Mayor Eric Garcetti Vows To Make Los Angeles More Business Friendly

"You shouldn't need a lobbyist to open a business in L.A.," he said. Garcetti also said DWP wouldn't be able to raise rates this year and announced new efforts to prepare the city for earthquakes.

LOS ANGELES — Mayor Eric Garcetti said the state of Los Angeles was strong, but "in need of fundamental work" Thursday at his state of the city address where he made the case for spurring economic development through a more business friendly city hall.

"City hall has too often been where businesses go to die," he said. "Simply put, you shouldn't need a lobbyist to open a business in L.A."

Garcetti said he would introduce legislation next week to cut the top business tax rate over three years as part of his budget proposal.

"Unfortunately, our city is still home to the highest and most complicated business tax of any of the 88 cities in Los Angeles County," he said. "It's a tax that taxes you even when you lose money. This chases away new businesses away and pushes existing businesses to leave."

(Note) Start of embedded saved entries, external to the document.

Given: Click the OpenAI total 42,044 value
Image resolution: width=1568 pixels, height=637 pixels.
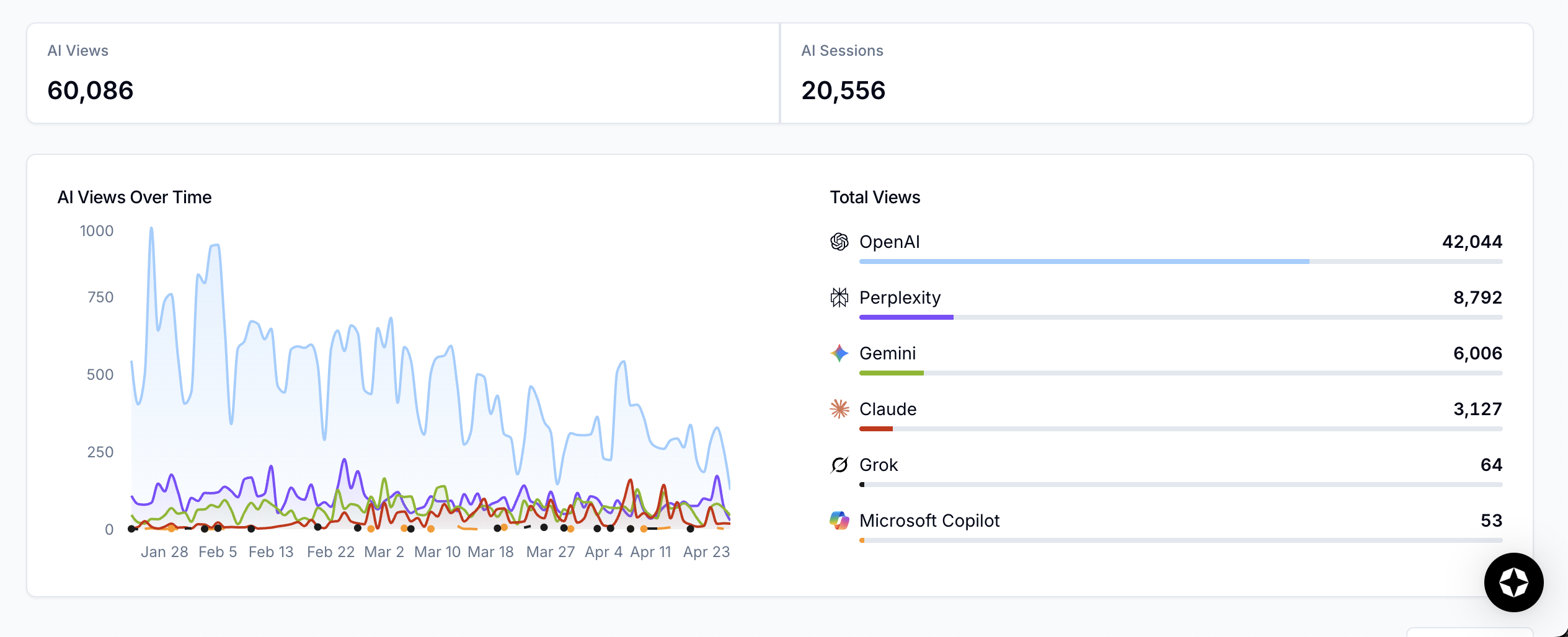Looking at the screenshot, I should (1472, 242).
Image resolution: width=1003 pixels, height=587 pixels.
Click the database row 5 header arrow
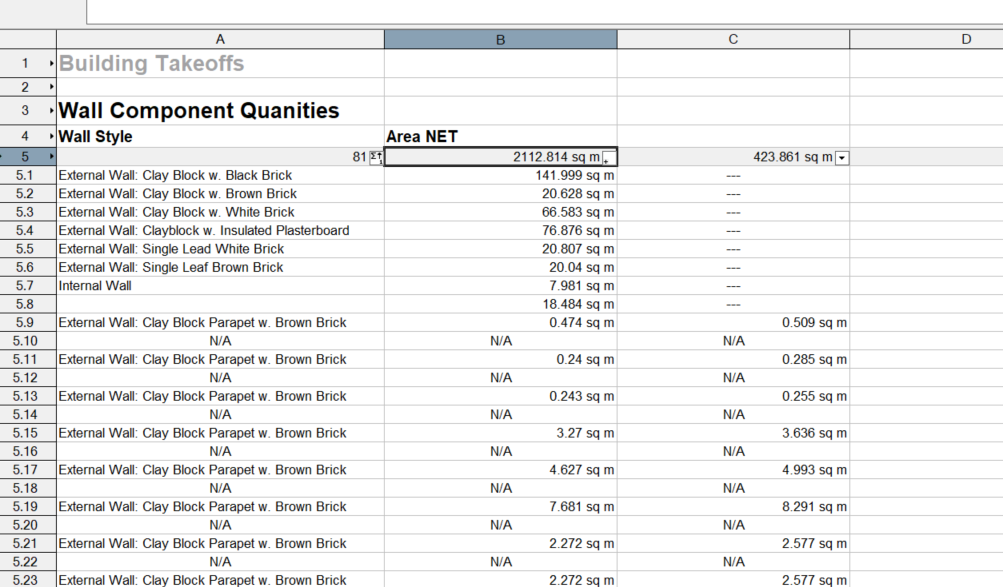pyautogui.click(x=51, y=157)
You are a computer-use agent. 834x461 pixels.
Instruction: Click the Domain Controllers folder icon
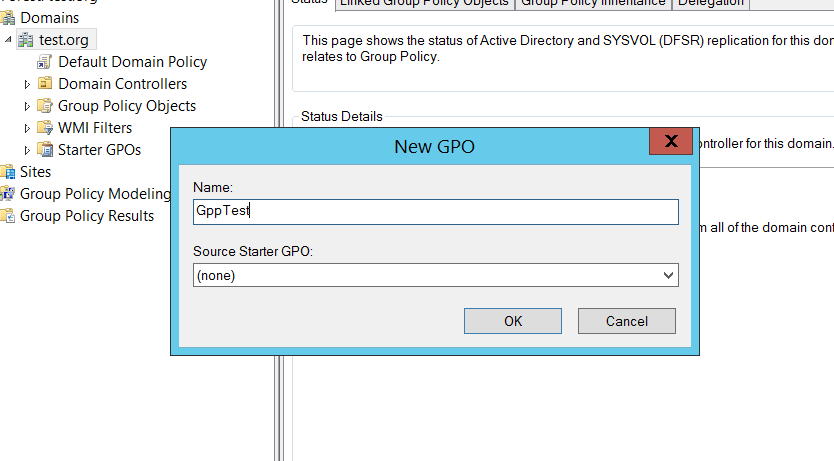(x=44, y=84)
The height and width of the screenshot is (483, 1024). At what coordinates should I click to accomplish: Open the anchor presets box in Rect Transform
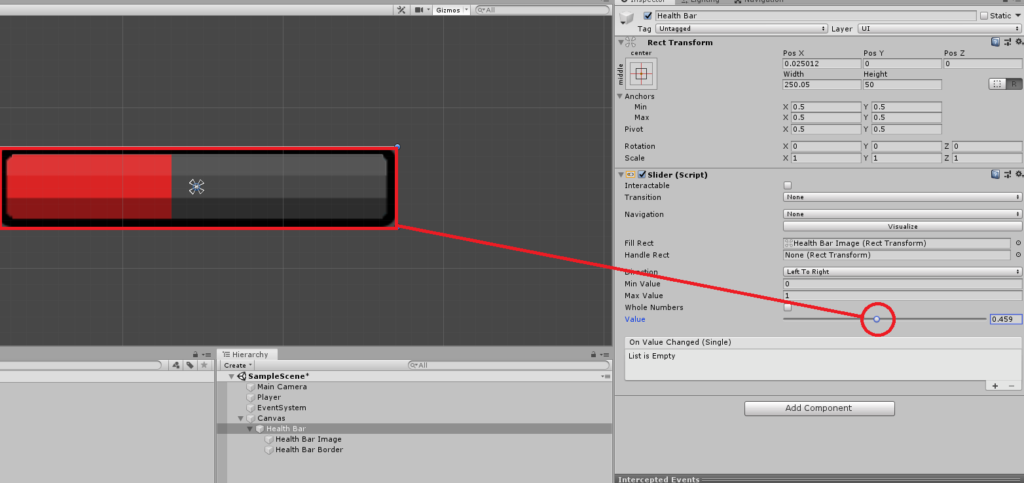641,73
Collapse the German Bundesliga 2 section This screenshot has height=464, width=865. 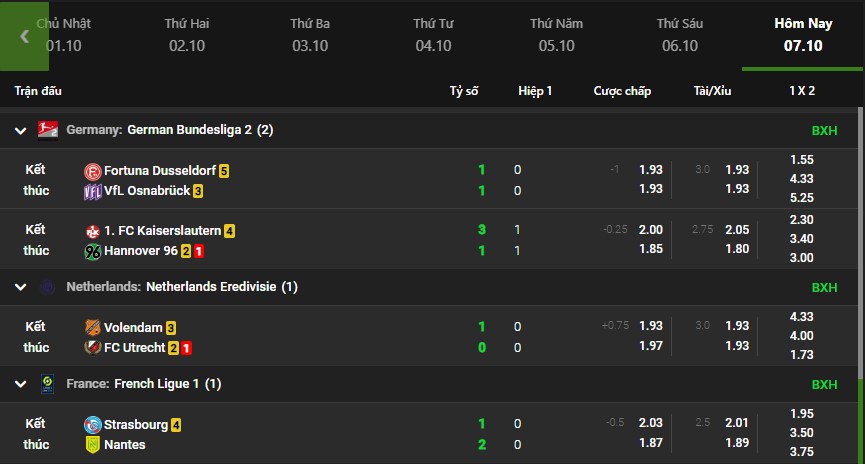[x=20, y=130]
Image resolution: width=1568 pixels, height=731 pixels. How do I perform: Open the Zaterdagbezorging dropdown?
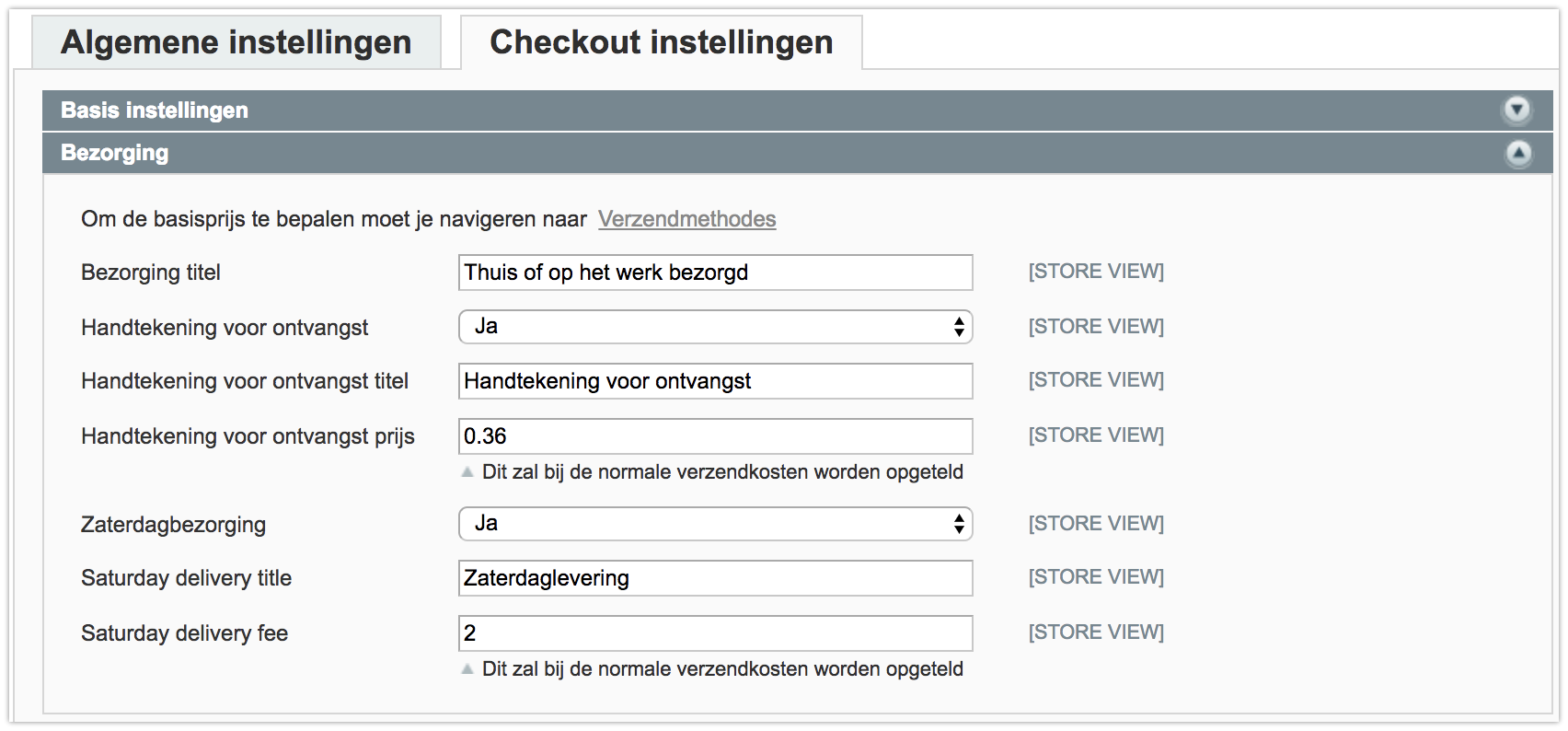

He touted businesses that moved or announced a move to Los Angeles since he took office, including Riot Games and IMAX, and Wilshire Grand, which will be the tallest building west of the Mississippi and is expected to open in 2017. He also announced DirecTV would begin filming two original series in the city, Navy Street and Things You Shouldn't Say Past Midnight, despite tax subsidy offers from Georgia and New Mexico.

Garcetti's remarks came a day after the Los Angeles 2020 Commission issued a scathing report recommending improvements to the city.

"Los Angeles is barely treading water, while the rest of the world is moving forward," the commission said in an earlier report in December. "We risk falling further behind in adapting to the realities of the 21st century and becoming a city in decline."

But Garcetti was optimistic.

"The challenges we face are not new," he said. "We don't need a new diagnosis."

Garcetti said the Department of Water and Power would not raise rates this year, after botching customer billing. "The department must earn back your trust," he said.

He also called for increased earthquake preparedness, announcing the city would develop a rating system for the seismic safety of buildings, the first in the U.S., and create plans to mandate older buildings to be retrofitted, which he admitted would be expensive.

"Some critics say the cost of those upgrades may be high, but as we saw with Hurricanes Sandy and Katrina, the cost of being unprepared is much, much higher," Garcetti said.